The mother-in-law of Tahera told me that, son of her elder brother was to be operated and he has to go to hospital. We asked her to send Tahera with us and she replied that the father-in-law of Tahera was to go to Ajmer due to which she should be returned. Thereafter I brought Tahera to my house at Bhoj. Tahera remained at my house for a period of 2-3 days and Tahera told me that even now she is harassed.
Even now Gumansinh is seeking the amount and he is beating her. Moreover, her mother-in-law is even stating that Tahera is not cooking well and that she does not do work properly. Thus, her mother-in-law would in some other manner start a quarrel with her and make Gumansinh beather. Tahera told me that, she will not be able to keep up with it, if this goes on and that she will not return. The father– in-law of Tahera was to go to Ajmer and therefore we told Tahera that these sorrowful days will pass, thereby sent her to her matrimonial house. I told her that, I will not send her if further harassment would be kept. I explained her this thing and sent her to her matrimonial house.
She was dropped to her matrimonial house at Medadh by my son and other two persons in the Tempo. Thereafter on that very night at 11:00 to 11:30 hours, Fatmaben being the mother-in-law of Tahera and vikram being the son-in-law of Fatmaben along with another one man arrived at my house.
They told me that Tahera consumed poison and therefore has expired. I told these people to inform this to her father Mustufa, thereafter I searched for a vehicle and went to inform this thing to my brother Mustufa at Fertilizernagar. I also informed this to my other brother Usman who resided at Tandalja and also informed this to others. I told my brother to inform this to all and went to the house of my brother Musfufa. I informed him that Tahera has expired in her matrimonial house as she consumed poison……….

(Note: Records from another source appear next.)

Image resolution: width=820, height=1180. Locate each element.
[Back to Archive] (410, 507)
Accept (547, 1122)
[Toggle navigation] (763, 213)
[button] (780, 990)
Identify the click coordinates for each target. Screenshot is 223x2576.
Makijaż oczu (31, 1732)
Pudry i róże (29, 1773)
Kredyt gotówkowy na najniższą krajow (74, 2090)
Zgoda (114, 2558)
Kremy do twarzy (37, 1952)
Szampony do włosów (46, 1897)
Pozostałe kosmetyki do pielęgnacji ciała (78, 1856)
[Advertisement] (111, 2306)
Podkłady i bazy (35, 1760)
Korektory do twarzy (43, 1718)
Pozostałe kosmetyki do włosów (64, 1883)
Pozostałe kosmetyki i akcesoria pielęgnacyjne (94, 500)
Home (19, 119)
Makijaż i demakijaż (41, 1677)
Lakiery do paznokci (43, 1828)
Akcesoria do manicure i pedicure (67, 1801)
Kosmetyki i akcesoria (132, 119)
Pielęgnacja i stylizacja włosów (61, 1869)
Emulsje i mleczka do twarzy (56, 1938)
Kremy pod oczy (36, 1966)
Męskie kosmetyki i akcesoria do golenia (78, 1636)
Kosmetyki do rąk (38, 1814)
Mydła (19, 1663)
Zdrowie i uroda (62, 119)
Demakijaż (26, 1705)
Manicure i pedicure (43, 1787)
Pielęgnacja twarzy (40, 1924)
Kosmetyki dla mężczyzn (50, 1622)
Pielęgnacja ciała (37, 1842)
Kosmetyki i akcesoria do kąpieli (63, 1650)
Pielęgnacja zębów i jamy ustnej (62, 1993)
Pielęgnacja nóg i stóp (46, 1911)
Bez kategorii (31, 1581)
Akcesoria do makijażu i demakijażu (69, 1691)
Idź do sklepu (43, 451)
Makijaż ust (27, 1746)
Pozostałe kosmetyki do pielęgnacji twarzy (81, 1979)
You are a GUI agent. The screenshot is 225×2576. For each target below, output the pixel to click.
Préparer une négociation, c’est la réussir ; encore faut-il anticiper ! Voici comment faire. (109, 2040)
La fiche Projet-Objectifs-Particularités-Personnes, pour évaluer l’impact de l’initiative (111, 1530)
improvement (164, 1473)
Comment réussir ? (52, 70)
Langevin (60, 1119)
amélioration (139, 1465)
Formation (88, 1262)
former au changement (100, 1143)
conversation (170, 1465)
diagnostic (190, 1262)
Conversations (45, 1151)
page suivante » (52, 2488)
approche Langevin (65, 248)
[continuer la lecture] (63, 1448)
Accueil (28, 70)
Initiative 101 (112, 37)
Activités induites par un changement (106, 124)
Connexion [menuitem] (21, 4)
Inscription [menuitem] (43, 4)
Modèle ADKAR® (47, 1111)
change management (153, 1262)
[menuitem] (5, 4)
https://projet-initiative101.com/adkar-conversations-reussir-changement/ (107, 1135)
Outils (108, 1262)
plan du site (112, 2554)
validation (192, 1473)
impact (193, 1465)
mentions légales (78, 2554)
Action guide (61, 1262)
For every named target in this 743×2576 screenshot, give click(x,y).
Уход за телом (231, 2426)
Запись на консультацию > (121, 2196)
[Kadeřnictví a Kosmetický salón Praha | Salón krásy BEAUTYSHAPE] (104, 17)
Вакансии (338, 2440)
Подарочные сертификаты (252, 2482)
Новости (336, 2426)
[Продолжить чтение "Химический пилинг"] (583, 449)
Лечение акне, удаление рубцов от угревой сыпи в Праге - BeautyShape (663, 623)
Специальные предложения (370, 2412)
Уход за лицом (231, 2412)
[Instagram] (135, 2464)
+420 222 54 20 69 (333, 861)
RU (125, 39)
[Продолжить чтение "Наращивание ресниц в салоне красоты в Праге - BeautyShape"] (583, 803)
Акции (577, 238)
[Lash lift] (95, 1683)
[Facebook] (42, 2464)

45. The testimony of this witness was unshaken during cross-examination and nothing contrary could be elicited from him, and thus we find no fault with the Trial Court and the Appellate Court placing reliance on the evidence in drawing the presumption under Section 113-A particularly, when there was no material brought on record by the defence to disprove the facts.
46. Both the Trial Court as well as the High Court have threadbare considered the evidence and have recorded cogent reasons to come to the conclusion that the prosecution has been successful in proving the case against the appellants beyond reasonable doubt.
47. Having gone through the relevant facts and the reasonings recorded by the Trial Court and affirmed by the High Court, we are not persuaded to take a different view. Thus, we find no reason to interfere with the impugned judgment. The appeals are, therefore, dismissed.